Read Paseo surreal (y otros delirios menos breves) Online

Authors: Nico Rotstein

Tags: #Fiction & Literature

Paseo surreal (y otros delirios menos breves) (5 page)

El día siguiente al cruce entre ambos personajes obstruido por cactus fue tan poco atractivo como el resto de sus días. Y estamos hablando de una falta de atracción tal que ni siquiera un verdadero semi-dios podría describir siquiera una
petit
porción de ellas de una forma que alguien en algún planeta en alguna galaxia quiera leer. Además, sería un texto que no querría ser leído; y un texto negado hacia sus lectores es bastante insalvable. Un poco de geografía:

En la Capital de la Oposición por el Vértice nadie se conocía. La autosuficiencia era una norma, ya que cuando se intentaba interactuar con otra persona, algo obstruía la visual. Y dura era la sanción para aquel obseso que se obstinara en desobstruir la obstrucción. Cada uno se valía por sí mismo para hacer todo. Imagínense por qué este párrafo está siendo escrito en uno de los pretéritos que no me acuerdo: los habitantes de la Capital de la Oposición por el Vértice fueron llevados allí por una persona mala, que encerró 117 bebés en 117 casas llenas de mamaderas llenas y alimentos no perecederos y agua. Siendo imposible la procreación, una vez que esa generación se agotó (tanto por obstinencias, abstinencias y la curiosidad, así como por la mortalidad común y corriente) la Capital d.l.O.p.e.V. quedó deshabitada.

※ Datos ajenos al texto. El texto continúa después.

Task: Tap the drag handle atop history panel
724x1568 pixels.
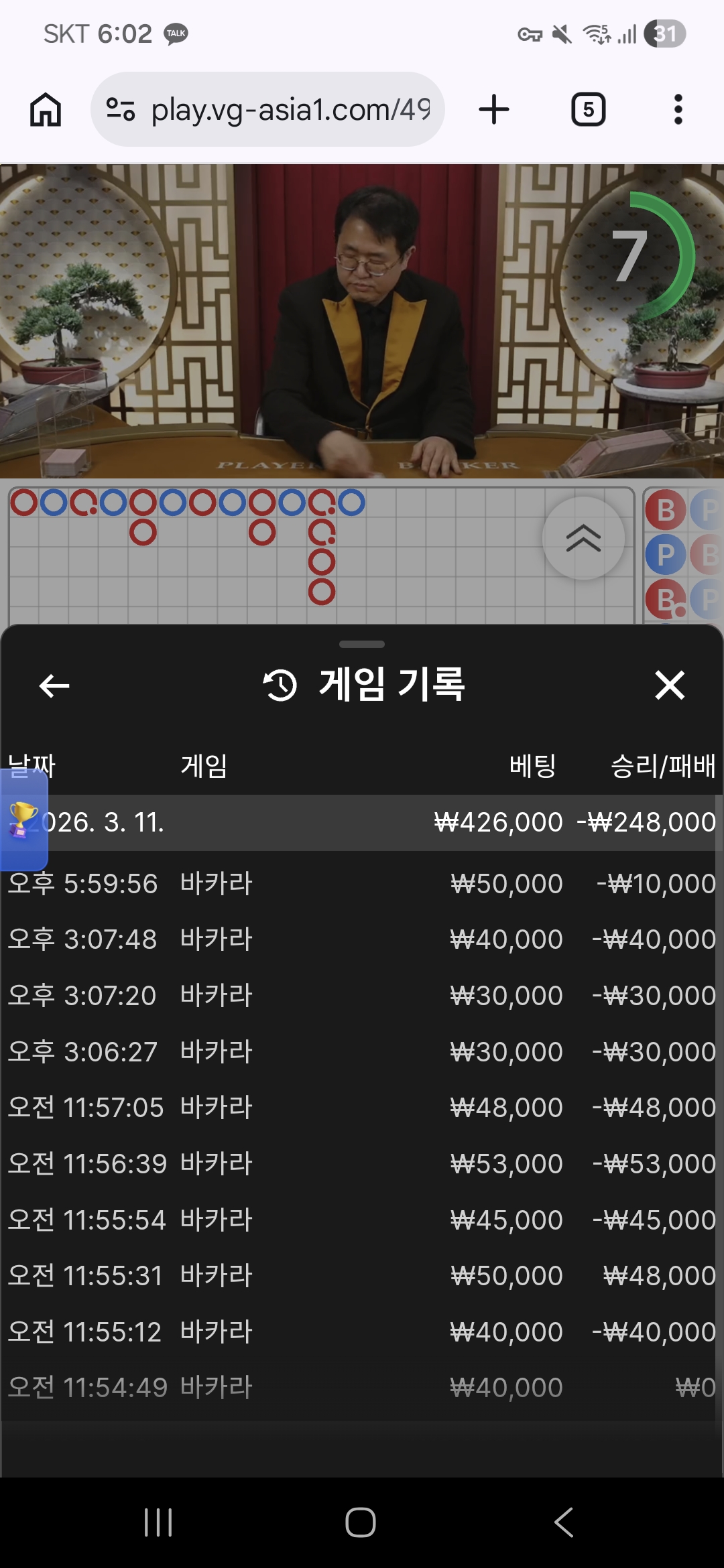Action: 362,645
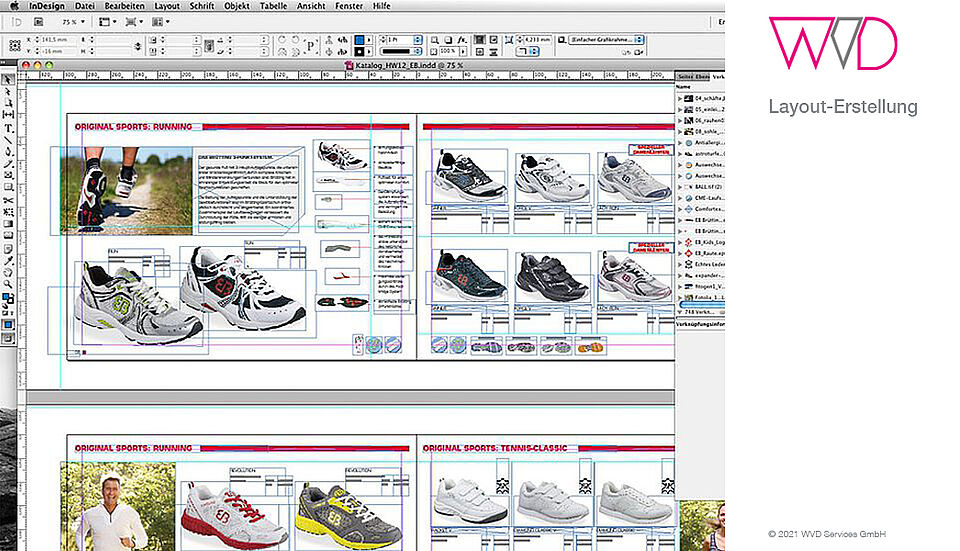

Terminé de leer esto sólo deseando que la oposición por el vértice no se apodere de mí y el secreto. También confieso un poco de ganas por tener un cactus. Requieren poco cuidado y puede tener formas muy decorativas. Una vez vi uno que tenía forma de… no, mejor sigamos con el relato. No están leyendo para saber de las vicisitudes para con la flora que presentádoseme en la vida han. Por último, les señalo que mantengan latente el concepto recién aprendido, ya que lo necesitarán más adelante, más abajo, más tarde
{5}
.

Punto difícil número tres, continuado

Retomando: el colono que me dijo cómo hacer para cruzar semejante zanja. Zanja tan grande que seguramente debe tener un nombre más específico para referirse a. “Una cuestión de fe”, me dijo. Yo me reí. Él volvió a repetir su frase. Me reí menos y el colono me miró. Me puse serio y le pregunté qué cantidad de fe me haría posible hacer qué para cruzar la zanja. Me dijo que si alcanzaba los 300 kilotones de fe podía llegar a cruzar la zanja caminando por el aire e, incluso, admirando el paisaje. Le dije que baje un poco el tono hilarante porque la espada estaba aún en mi mano y estaba a punto de yugular
{6}
. Además, 300 kilotones no es nada fácil. Nunca llegué a creer en nada más de 50 kilotones. Y eso que era la final del torneo.

Estuve cuatro días sentado mirando al tótem que el colono me señaló como el destinatario de mi fe. No el tótem en sí, sino el Dios al cual éste representaba. Maldita figura totémica, era horrible y yo no podía hacer más que mirarla y pensar cómo hacer para aumentar mi fe. El medidor indicaba entre 15 y 17 kilotones. El medidor de fe es un medidor de presión sanguínea modificado para detectar la circulación de partículas de fe en sangre; esto es, estamos hablando de hemofecitos. Ni bien pude desligar esa palabra con hemofeítos y desendorreírme (dejar de reírme por dentro), la fe se me fue a 20-25. Bypasseé la burla, aparentemente. Basta de vocabulario científico, esto no es una revista técnica. El solo hecho de depender del tótem para cruzar ya me hacía ciertamente creyente, pero en un nivel equivalente a menos de la mitad de la final del torneo.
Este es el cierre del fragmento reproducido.